* Work to be completed *
Across the listing, the lines that include "each" must be tallied and reported as a bare number.

========================================

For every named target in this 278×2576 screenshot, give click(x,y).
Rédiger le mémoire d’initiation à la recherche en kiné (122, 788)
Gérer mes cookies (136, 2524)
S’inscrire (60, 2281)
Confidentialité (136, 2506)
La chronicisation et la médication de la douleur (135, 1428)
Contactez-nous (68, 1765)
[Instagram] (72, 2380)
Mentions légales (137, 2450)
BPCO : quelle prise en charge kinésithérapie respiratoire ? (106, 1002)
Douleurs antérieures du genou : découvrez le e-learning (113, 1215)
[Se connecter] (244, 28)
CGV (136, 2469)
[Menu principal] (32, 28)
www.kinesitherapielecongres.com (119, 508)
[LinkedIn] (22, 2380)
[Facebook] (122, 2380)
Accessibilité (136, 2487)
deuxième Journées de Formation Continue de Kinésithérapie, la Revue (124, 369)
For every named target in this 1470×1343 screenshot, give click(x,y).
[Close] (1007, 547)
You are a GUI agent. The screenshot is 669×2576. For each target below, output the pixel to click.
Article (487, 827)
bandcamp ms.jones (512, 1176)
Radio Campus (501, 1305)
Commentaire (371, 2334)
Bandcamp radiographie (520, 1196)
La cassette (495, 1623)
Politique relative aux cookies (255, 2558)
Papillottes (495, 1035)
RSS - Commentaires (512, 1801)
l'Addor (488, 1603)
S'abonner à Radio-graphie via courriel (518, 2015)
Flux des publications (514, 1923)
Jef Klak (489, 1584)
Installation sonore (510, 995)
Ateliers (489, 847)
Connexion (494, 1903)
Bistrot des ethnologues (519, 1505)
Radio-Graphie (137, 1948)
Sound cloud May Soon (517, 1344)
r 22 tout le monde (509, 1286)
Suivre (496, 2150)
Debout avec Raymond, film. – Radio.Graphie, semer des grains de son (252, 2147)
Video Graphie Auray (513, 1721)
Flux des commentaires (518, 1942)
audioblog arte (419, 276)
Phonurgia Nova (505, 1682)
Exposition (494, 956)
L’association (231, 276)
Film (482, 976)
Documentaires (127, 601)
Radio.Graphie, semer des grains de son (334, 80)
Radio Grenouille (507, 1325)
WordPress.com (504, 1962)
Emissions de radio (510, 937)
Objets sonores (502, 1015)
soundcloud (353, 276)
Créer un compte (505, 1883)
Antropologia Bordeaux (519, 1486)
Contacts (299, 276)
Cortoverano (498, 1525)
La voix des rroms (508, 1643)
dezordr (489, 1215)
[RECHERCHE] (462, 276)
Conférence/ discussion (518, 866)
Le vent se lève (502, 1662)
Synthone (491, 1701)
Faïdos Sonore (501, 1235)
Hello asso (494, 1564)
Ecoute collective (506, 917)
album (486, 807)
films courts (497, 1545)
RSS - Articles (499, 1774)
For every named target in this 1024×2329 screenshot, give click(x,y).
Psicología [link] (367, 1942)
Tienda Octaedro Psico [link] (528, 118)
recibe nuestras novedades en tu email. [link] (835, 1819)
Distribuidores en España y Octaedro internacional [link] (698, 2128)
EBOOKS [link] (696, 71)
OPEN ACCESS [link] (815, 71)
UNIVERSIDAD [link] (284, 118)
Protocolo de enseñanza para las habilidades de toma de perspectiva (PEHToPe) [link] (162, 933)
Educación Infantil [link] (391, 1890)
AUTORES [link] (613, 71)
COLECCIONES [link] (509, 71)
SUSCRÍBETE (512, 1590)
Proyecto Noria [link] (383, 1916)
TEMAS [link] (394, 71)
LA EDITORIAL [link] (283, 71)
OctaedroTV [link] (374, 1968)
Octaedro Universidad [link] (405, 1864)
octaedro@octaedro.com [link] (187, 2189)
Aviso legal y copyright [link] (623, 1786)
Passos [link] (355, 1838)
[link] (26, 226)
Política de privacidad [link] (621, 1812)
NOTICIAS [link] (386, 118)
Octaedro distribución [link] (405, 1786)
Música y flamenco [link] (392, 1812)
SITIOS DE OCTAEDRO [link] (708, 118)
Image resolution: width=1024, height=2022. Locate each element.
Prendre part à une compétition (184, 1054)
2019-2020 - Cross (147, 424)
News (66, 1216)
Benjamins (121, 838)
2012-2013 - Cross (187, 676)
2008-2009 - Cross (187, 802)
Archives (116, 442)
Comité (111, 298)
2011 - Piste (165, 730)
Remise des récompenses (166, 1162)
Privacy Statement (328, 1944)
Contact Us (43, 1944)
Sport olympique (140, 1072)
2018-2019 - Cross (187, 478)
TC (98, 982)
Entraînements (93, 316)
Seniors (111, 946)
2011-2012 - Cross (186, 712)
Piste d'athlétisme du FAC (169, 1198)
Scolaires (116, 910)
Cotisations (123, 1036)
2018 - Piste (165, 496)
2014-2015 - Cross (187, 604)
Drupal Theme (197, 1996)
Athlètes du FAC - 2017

========================================

* Task answer *
2